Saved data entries
::::

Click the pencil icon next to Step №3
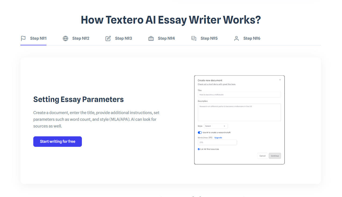The width and height of the screenshot is (342, 197). click(x=108, y=38)
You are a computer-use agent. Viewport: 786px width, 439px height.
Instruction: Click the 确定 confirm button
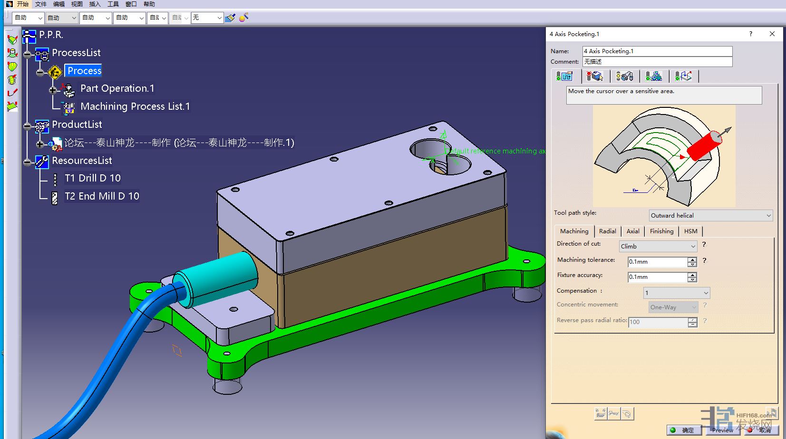coord(683,430)
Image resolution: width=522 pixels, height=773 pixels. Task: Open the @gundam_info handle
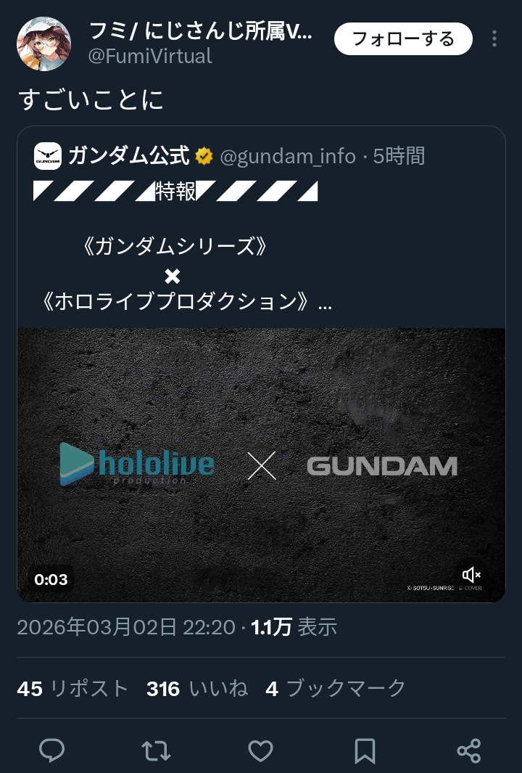point(288,156)
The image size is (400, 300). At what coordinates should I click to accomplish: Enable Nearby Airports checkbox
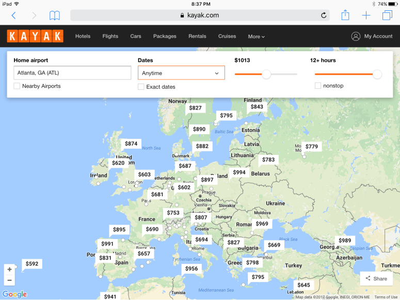[17, 86]
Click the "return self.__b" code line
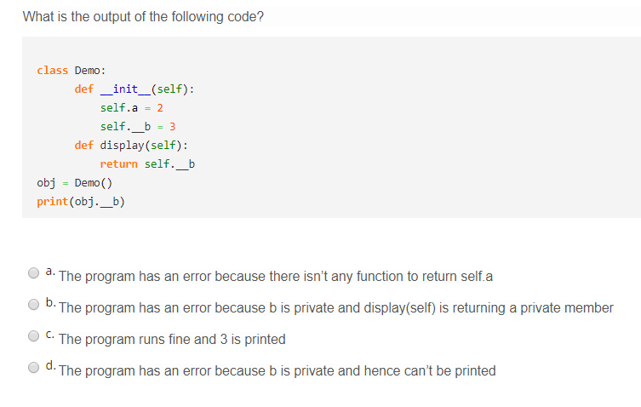The width and height of the screenshot is (641, 407). click(147, 163)
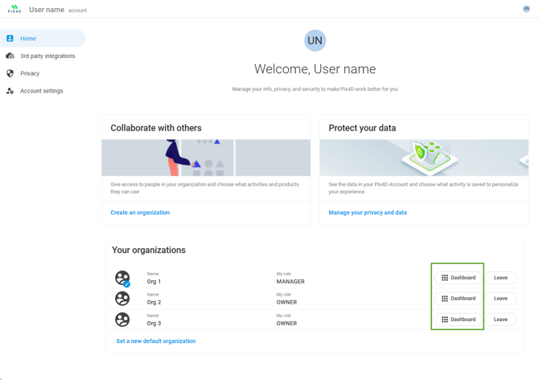Viewport: 539px width, 380px height.
Task: Leave the Org 1 organization
Action: point(500,278)
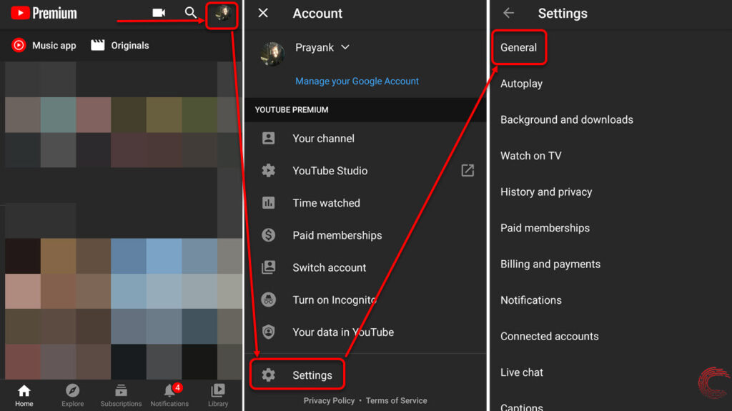
Task: Close the Account panel with X
Action: [263, 13]
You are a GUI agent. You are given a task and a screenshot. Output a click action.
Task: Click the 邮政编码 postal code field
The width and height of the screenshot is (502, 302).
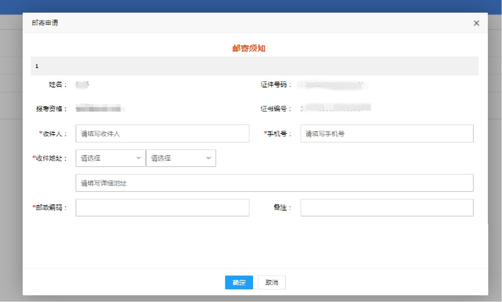tap(162, 208)
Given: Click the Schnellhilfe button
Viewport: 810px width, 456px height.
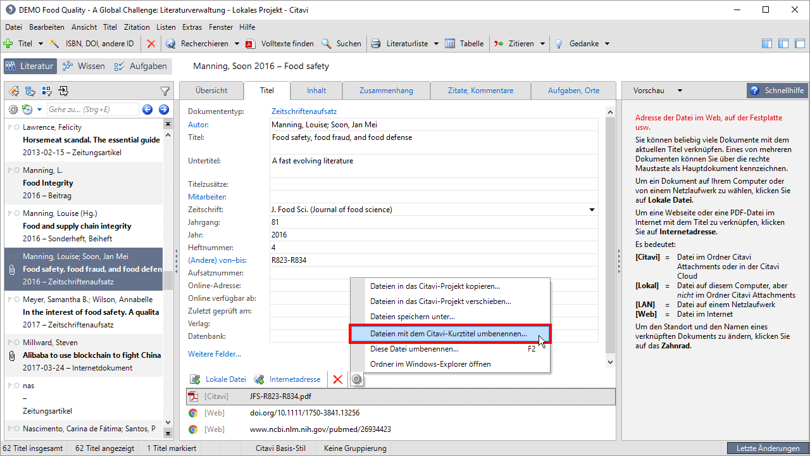Looking at the screenshot, I should coord(777,91).
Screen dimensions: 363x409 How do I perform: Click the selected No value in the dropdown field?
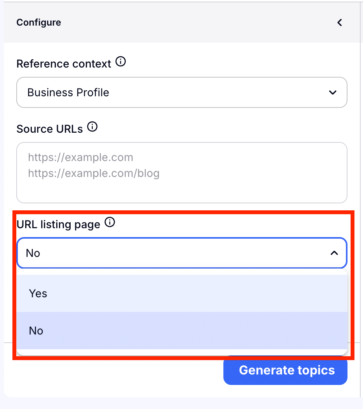click(33, 253)
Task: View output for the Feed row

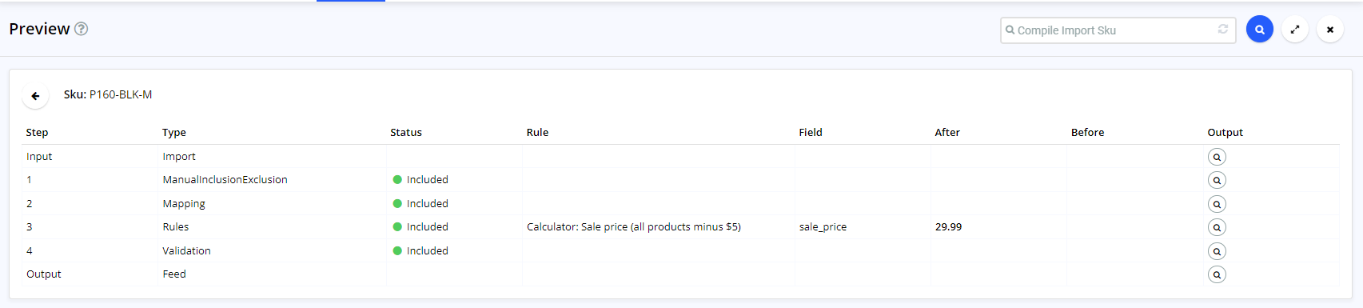Action: point(1217,274)
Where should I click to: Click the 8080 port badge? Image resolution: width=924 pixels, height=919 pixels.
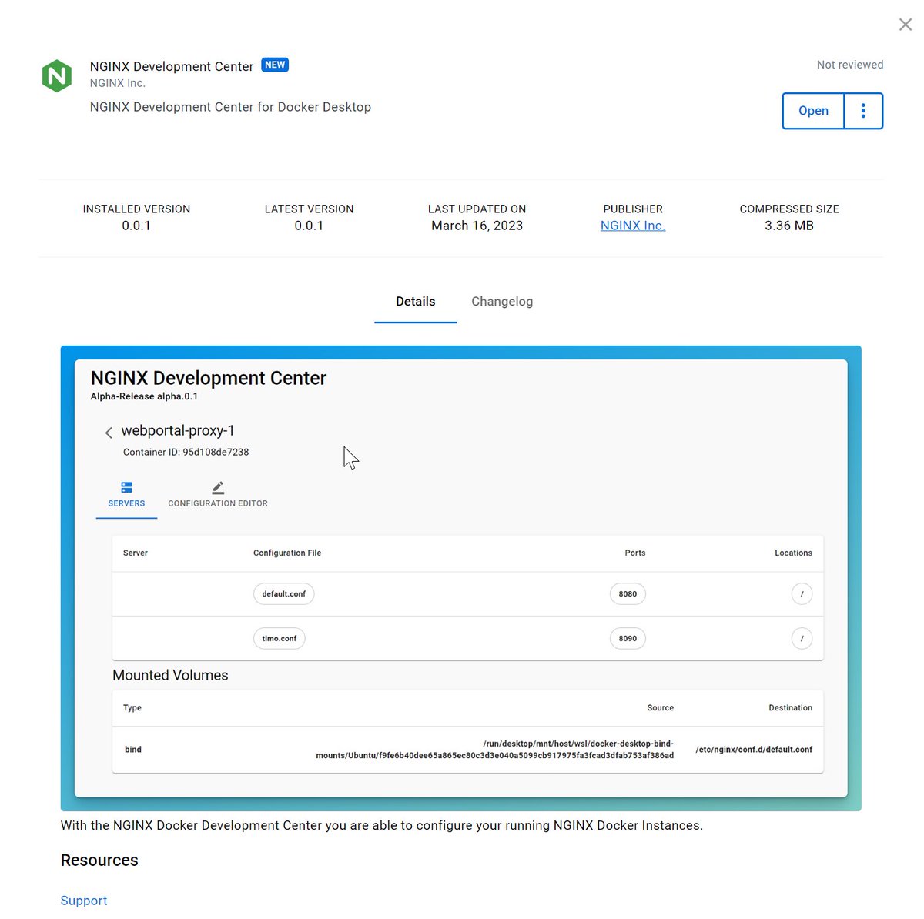[628, 593]
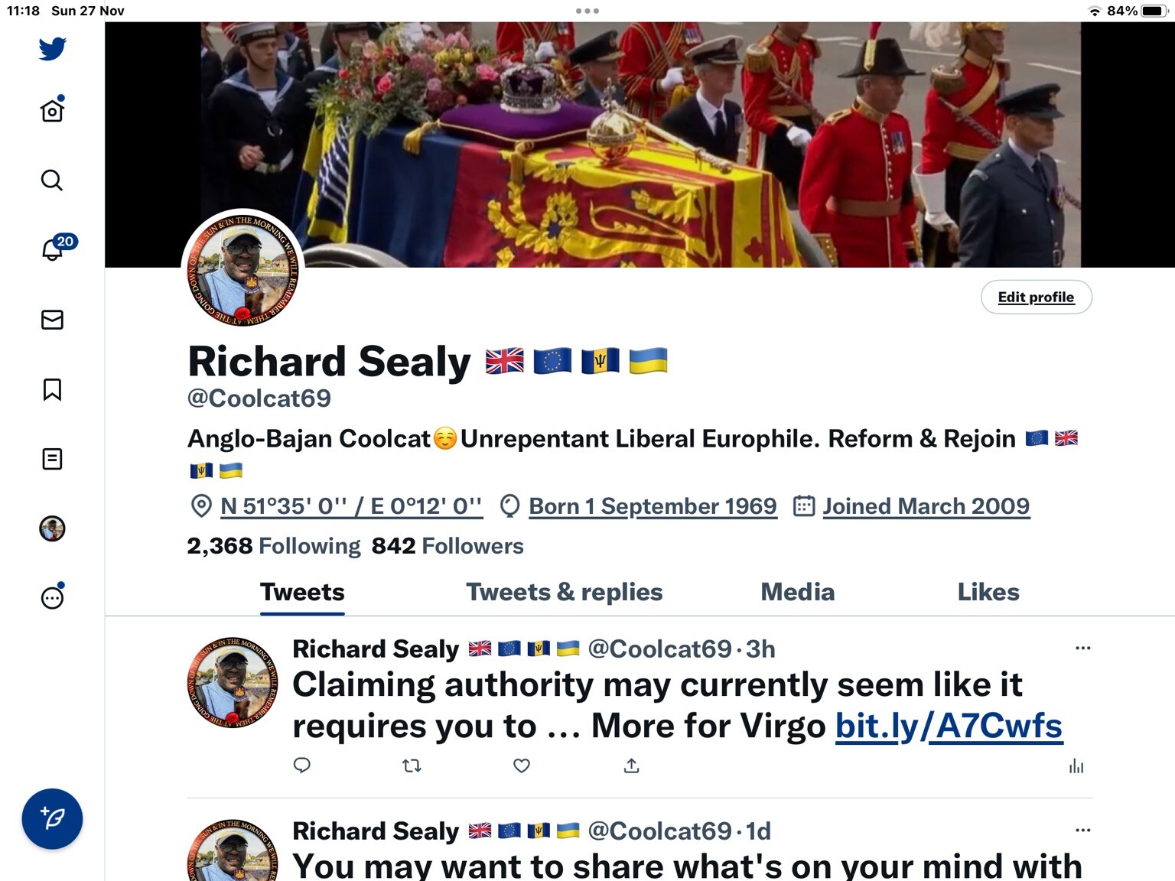Open the Messages envelope icon

[52, 320]
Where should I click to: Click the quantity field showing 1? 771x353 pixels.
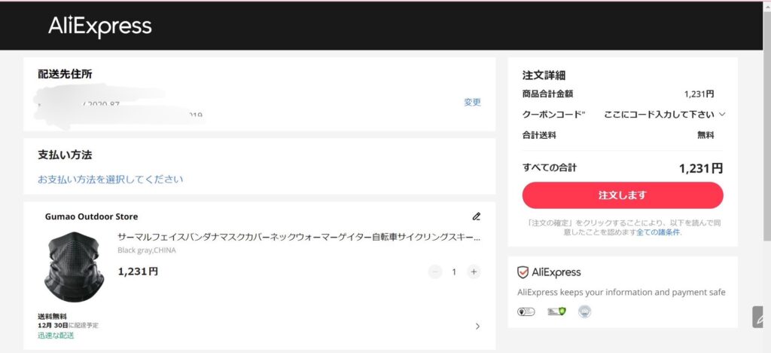pos(454,272)
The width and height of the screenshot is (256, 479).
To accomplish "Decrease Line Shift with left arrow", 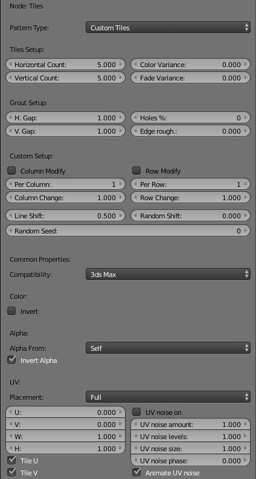I will point(10,216).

::::

What is needed:
Please give again the entries word for word, starting at the first line and ending with the line that contains "Task: Click the 邮政编码 postal code field"; include both of those lines but none of the pictures.

Problem solution:
Click the pencil icon next to Step №3
The width and height of the screenshot is (342, 197). click(x=108, y=38)
You are a computer-use agent. Viewport: 786px width, 439px height.
Instruction: Click the 确定 confirm button
coord(683,430)
Image resolution: width=522 pixels, height=773 pixels. Task: Open the @gundam_info handle
point(288,156)
The image size is (400, 300). At what coordinates should I click to accomplish: Enable Nearby Airports checkbox
[17, 86]
Click the "return self.__b" code line
The width and height of the screenshot is (641, 407). click(147, 163)
Viewport: 539px width, 380px height.
Task: Leave the Org 1 organization
Action: point(500,278)
Task: Close the Account panel with X
Action: [263, 13]
You are a GUI agent. You are given a task and a screenshot. Output a click action.
Task: Click the 邮政编码 postal code field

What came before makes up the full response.